[Excerpted data]
● ● ● ● ●

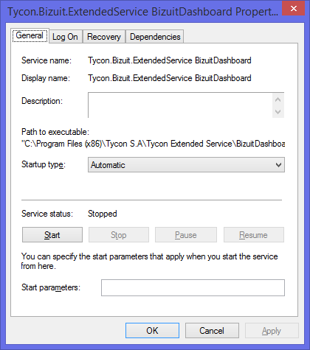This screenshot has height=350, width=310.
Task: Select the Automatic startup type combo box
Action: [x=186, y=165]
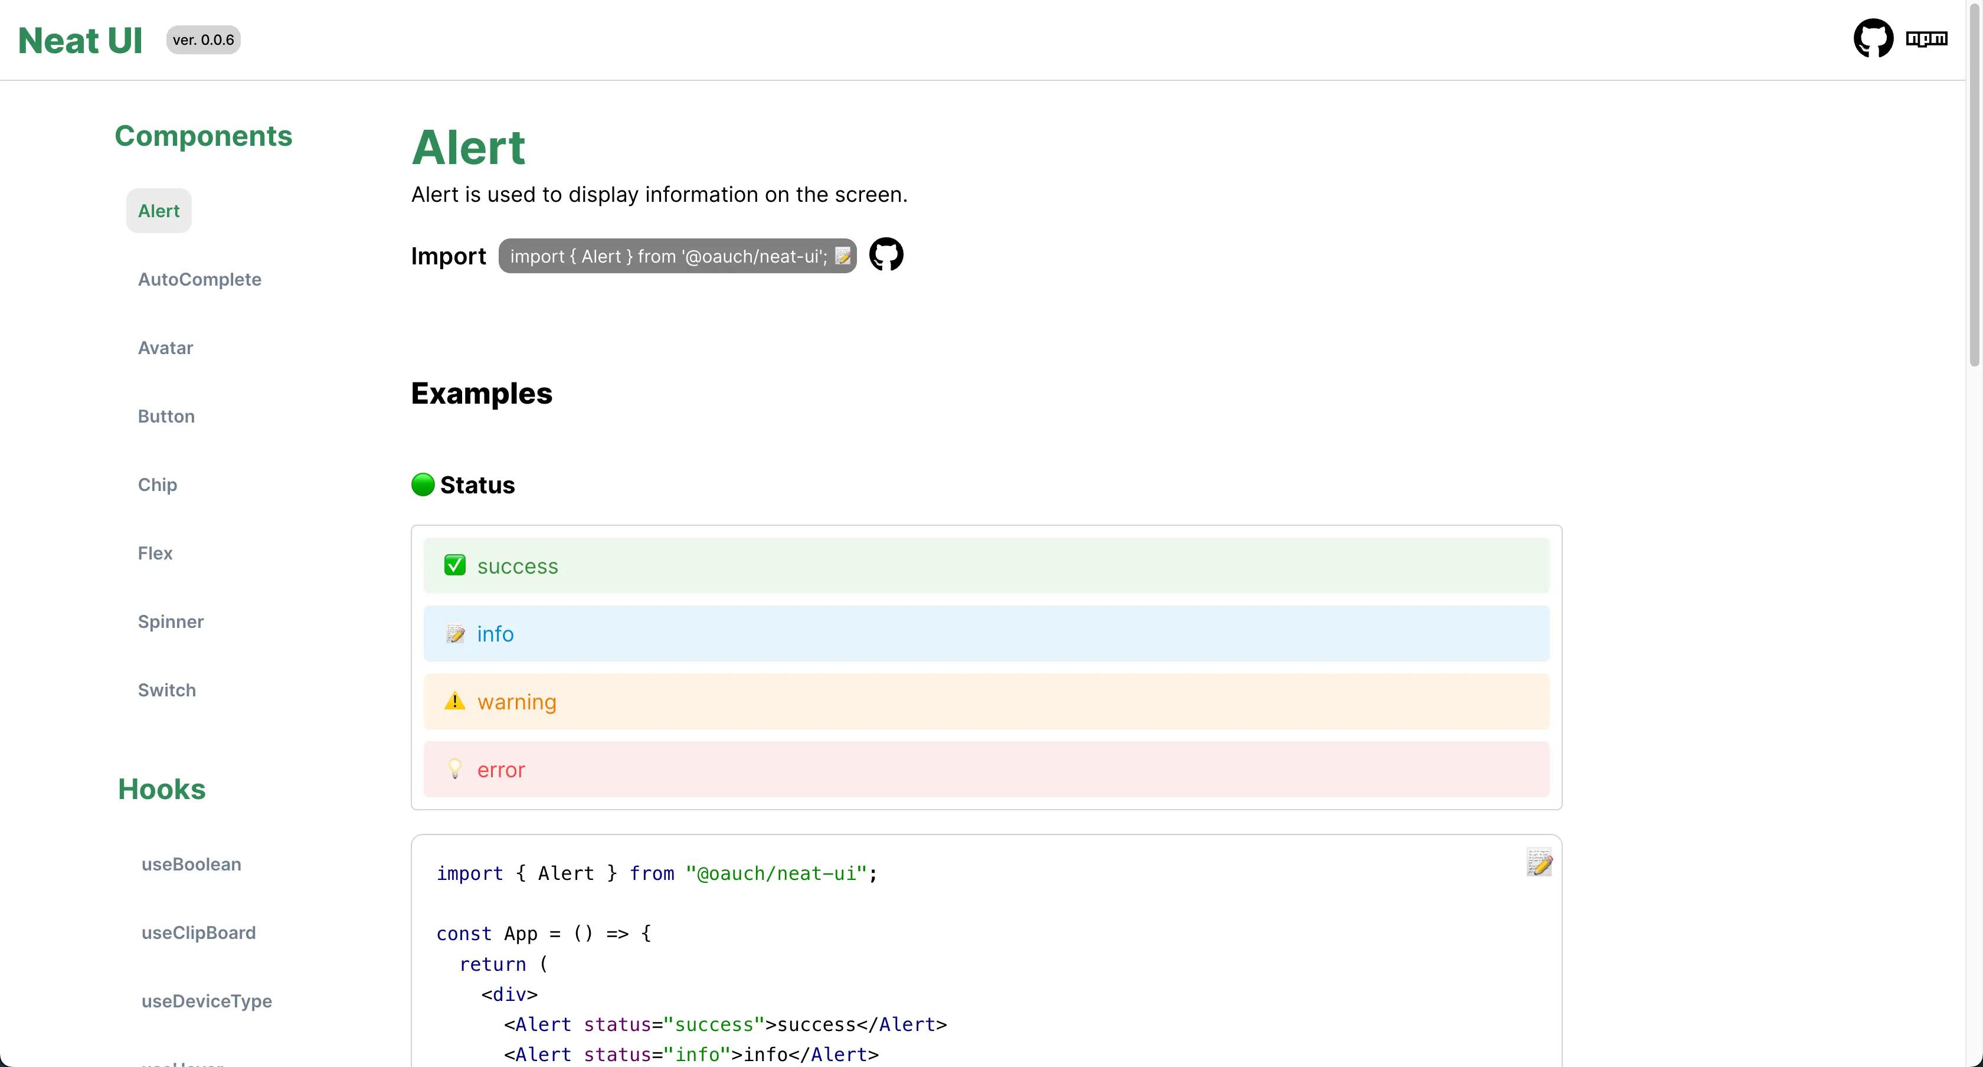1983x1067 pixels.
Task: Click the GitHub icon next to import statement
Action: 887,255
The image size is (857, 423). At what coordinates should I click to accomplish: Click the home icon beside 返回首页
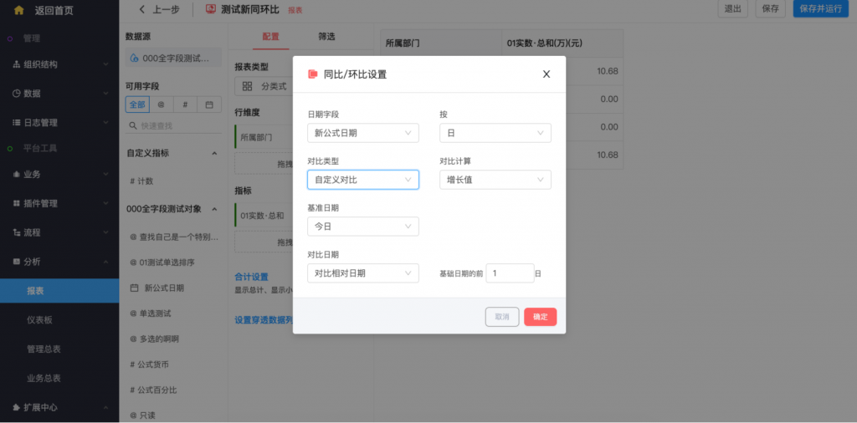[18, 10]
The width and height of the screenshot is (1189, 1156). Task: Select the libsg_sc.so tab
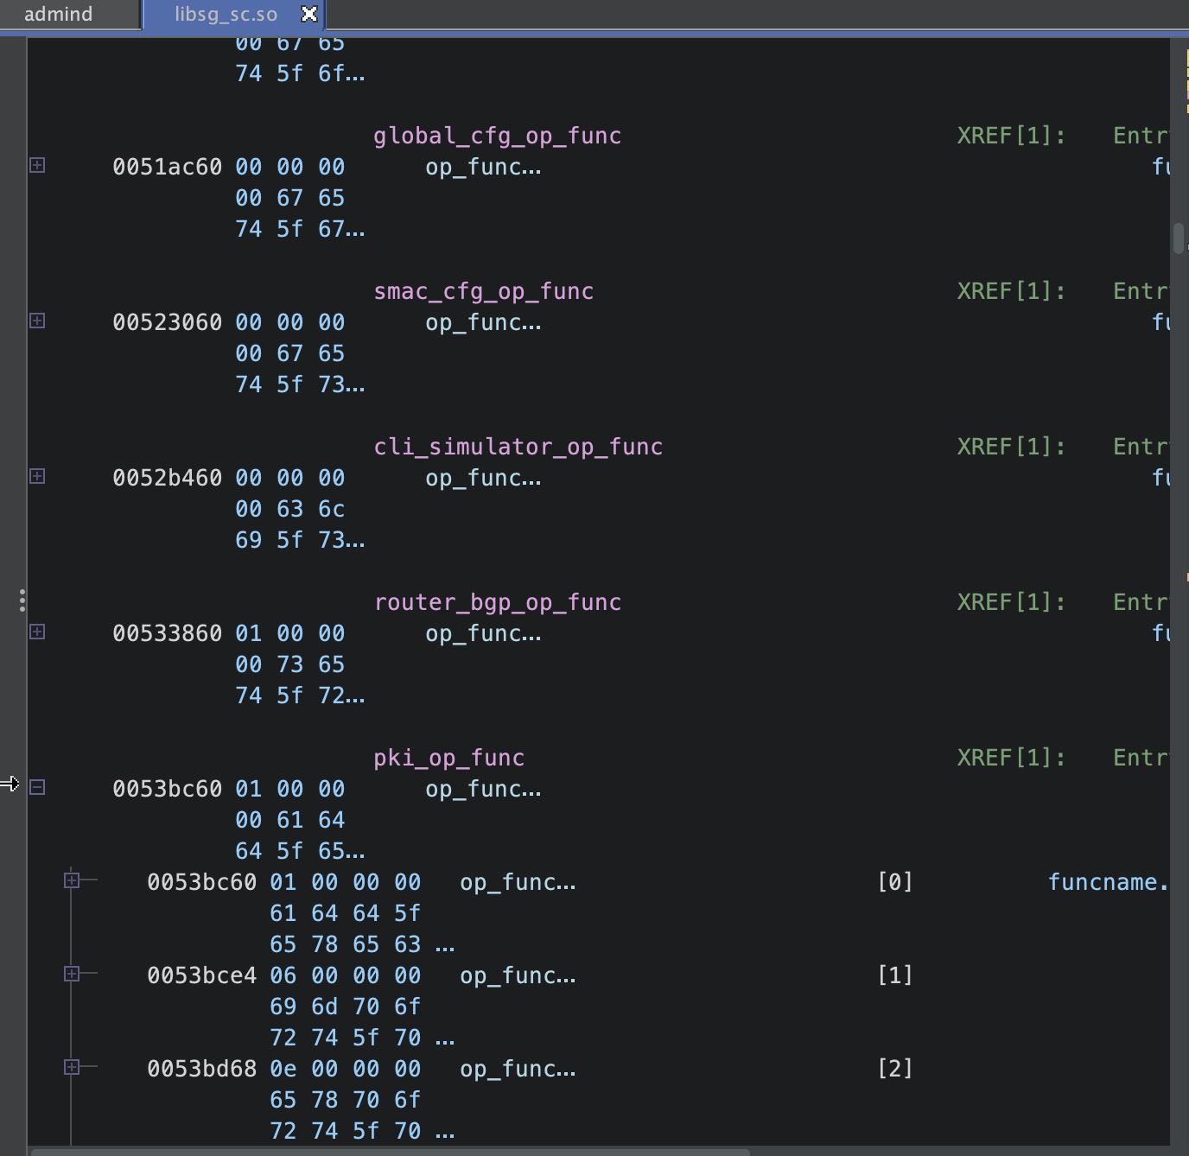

● ● ● ● ●

Copy out every line of the data word for word, starting at the line that contains "The image size" and ending at the end of the data. Leave out the pictures.

[Correct output]
The image size is (857, 423). At what coordinates should I click to accomplish: Click the home icon beside 返回首页
[18, 10]
The width and height of the screenshot is (1189, 1156). Task: Select the libsg_sc.so tab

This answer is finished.